To Become 21st Century City, Los Angeles Plan Aims To Curb Car Culture

"The car capital of America is officially changing its tune."

Deirdre Fulton

Marking a major departure for a city known for its over-reliance on cars, the Los Angeles City Council on Tuesday evening approved a 20-year transportation plan that aims to encourage walking, biking, and public transit over automobiles.

"The car capital of America is officially changing its tune," wrote LA Weekly.

The 'Mobility Plan 2035,' described in the LA Times as "a sweeping policy shift," calls for hundreds of miles of new bicycle lanes, bus-only lanes, and other road redesigns throughout the city. It targets about 10 percent of the city's major streets for lane reductions.

ABC 7-Los Angeles reports that about 47 percent of trips taken in the city are less than 3 miles, and of those trips, 84 percent are taken by car. The city's Environmental Impact Report suggested the plan, which passed the council 12-2, would reduce the amount of car travel by 1.7 million miles a day.

According to the LA Times, the plan (pdf) "also seeks to cut the fatality rate from traffic collisions to zero within 20 years, in part by keeping cars within the speed limits."

Responses to the plan have been mixed. In advance of the vote, the MoveLA coalition said the plan was "excellent" because it "addresses the adverse health and environmental impacts of air pollution and climate change, and the question of how we can grow the city more sustainably."

"LA has been slow to join the worldwide movement to re-orient streets away from cars and back towards people and community life by prioritizing the safety of all road users and emphasizing the public right to use what are undeniably public spaces," MoveLA's Gloria Ohland wrote on Monday.

Dataset extract:
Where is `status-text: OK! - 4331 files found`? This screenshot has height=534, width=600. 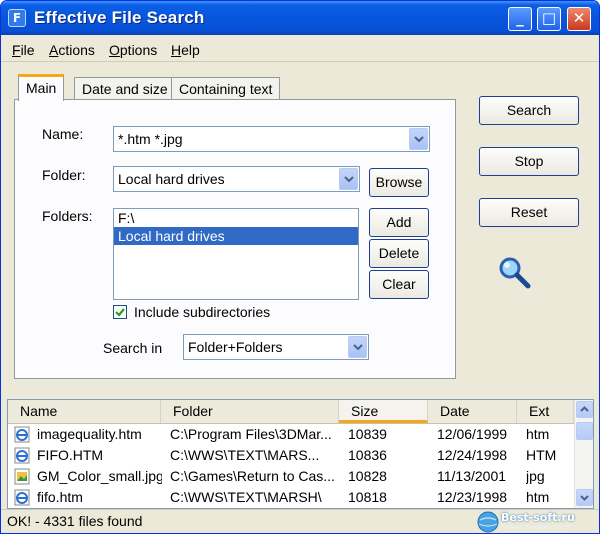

Problem description:
Continue the article about the Los Angeles transportation plan, starting right after its final sentence.

Written reply:
The plan also "prioritizes investments in areas where car ownership rates are low or the number of bike and pedestrian collisions are high so as to serve the areas of greatest need," Ohland noted.

Editorializing in favor of the plan earlier this week, the Times wrote: "It's time for L.A. to shed its traditional automobile-centric approach and evolve into a modern, multimodal city."

At Tuesday's hearing, public testimony was limited to 20 minutes, and was reportedly heavily in favor of plan approval.

But the Los Feliz Ledger reports that one group of opponents has already announced that it will sue the city over the plan, claiming it will increase traffic congestion and hinder the movement of emergency vehicles.

On the other hand, pro-transit Streetsblog LA reminded readers: "Ultimately, it is just a plan."

Noting that a 1999 plan had similar language and goals but failed to materialize, Streetsblog continued, "Communities will need to organize and press to translate the Mobility Plan's multimodal vision into improved safety and broader mobility choices in L.A. neighborhoods."